A Carriere Corrector is an orthodontic appliance that consists of a small, thin metal bar that is bonded from the upper canine back to the upper first molar. A key component of the Carriere Corrector is a small hook in the area of the upper canine that allows the elastics (“rubber bands”) to be placed by the patient.
The elastics are worn from the hook on the upper canine to a hook on the lower six-year molar. The rubber bands apply the appropriate amount of force to accomplish the necessary tooth movement efficiently.
Essentially, the rubber band accomplishes the two movements that are necessary in Class II patients: (1) retraction of the upper canines and (2) forward movement of the lower molars.
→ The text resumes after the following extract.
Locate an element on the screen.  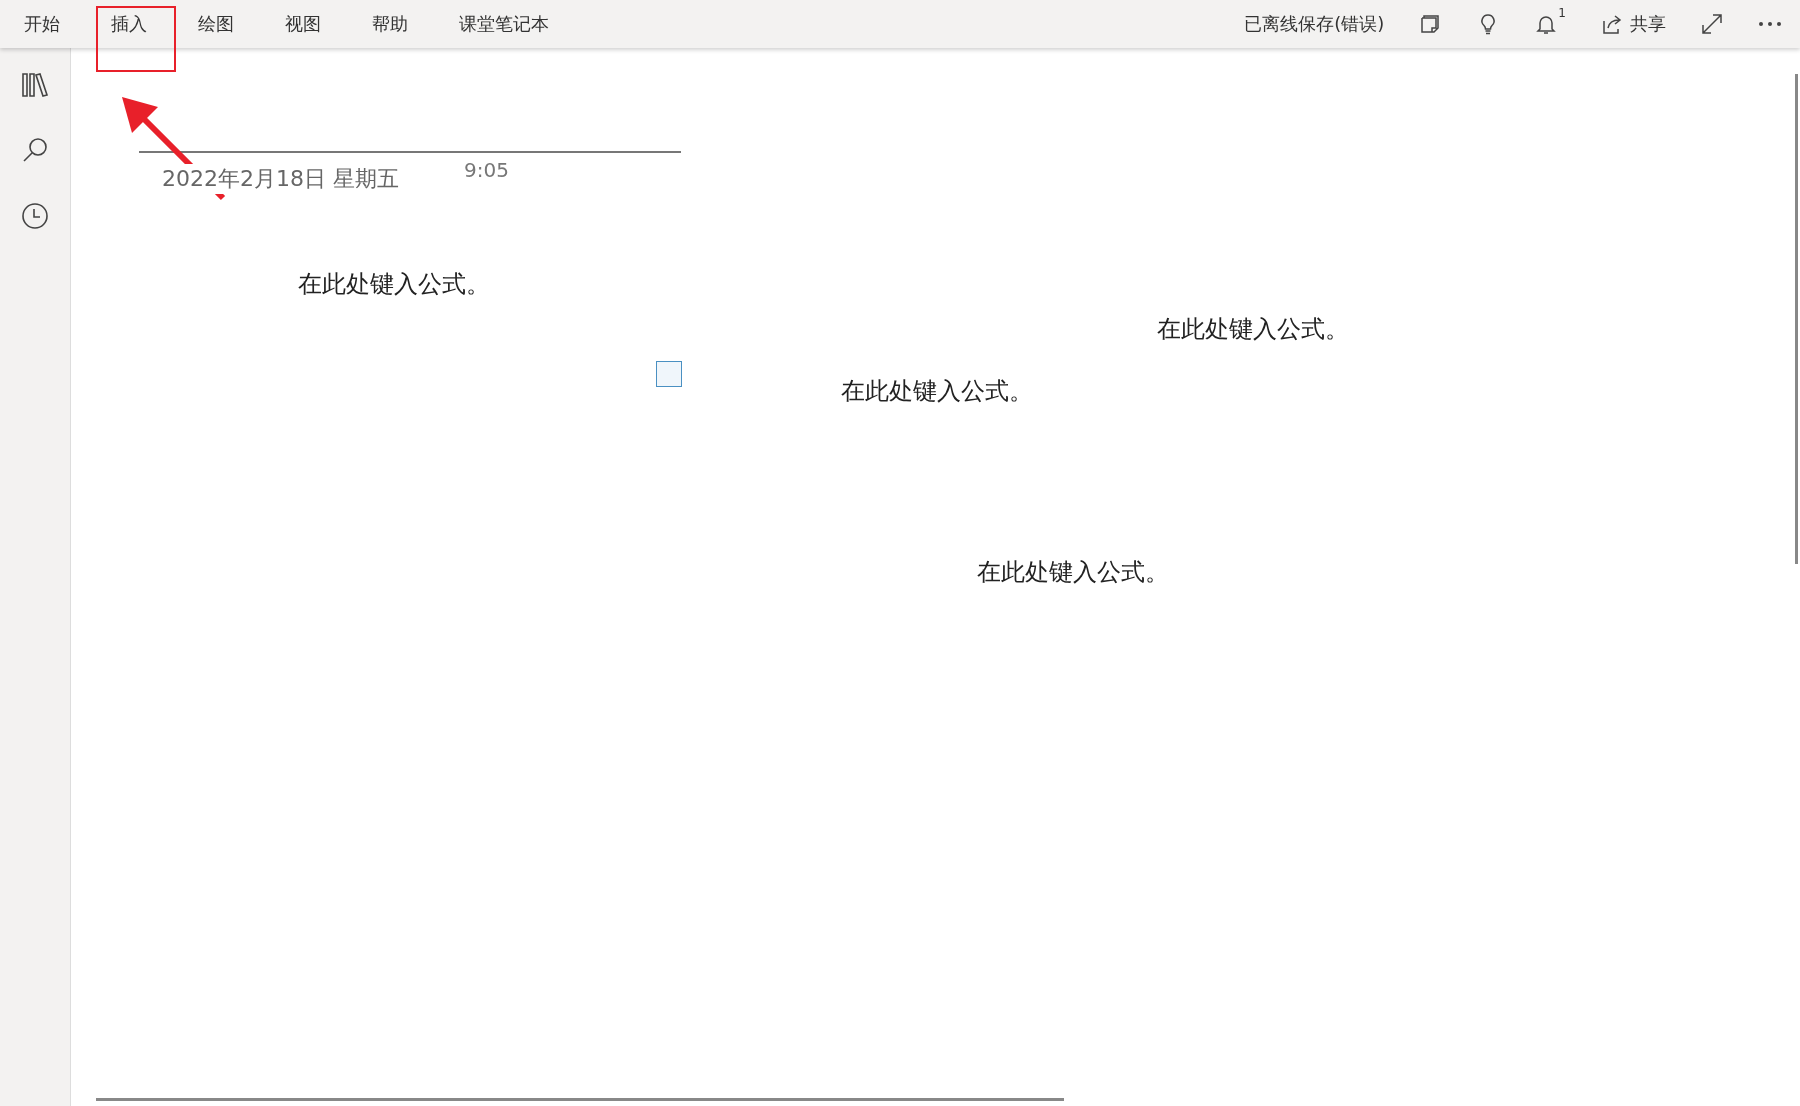
share-icon is located at coordinates (1612, 24).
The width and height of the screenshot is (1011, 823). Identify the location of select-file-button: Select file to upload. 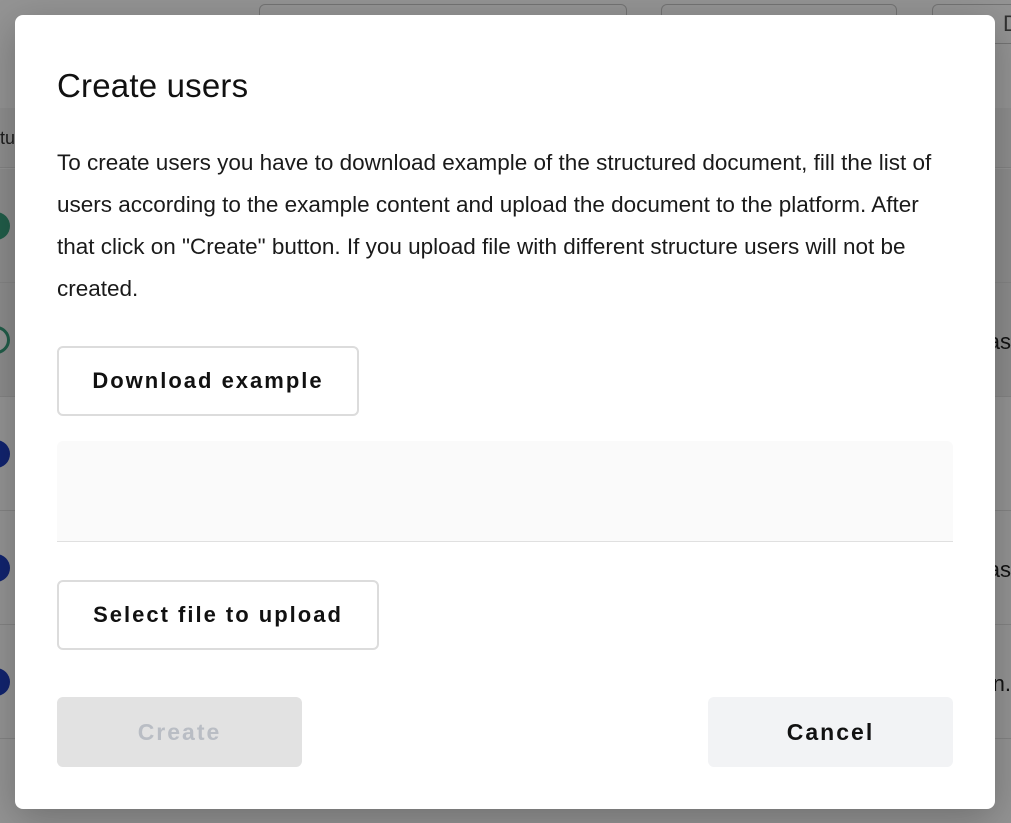
(218, 615).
Combining these two movements achieves an ideal bite relationship in which the upper canine is well related with the lower canine and a proper (Class I) relationship of the upper and lower six-year molars.
Carriere Correctors are often our treatment of choice for growing children with a Class II bite relationship, but every patient is different. We develop an individualized plan of treatment for each patient to address that person’s specific orthodontic needs.
We always present this detailed plan of treatment at a consultation appointment with the orthodontist. If a Carriere Corrector is recommended for your child, we will explain the basis behind this decision and discuss the orthodontic appliance in further detail.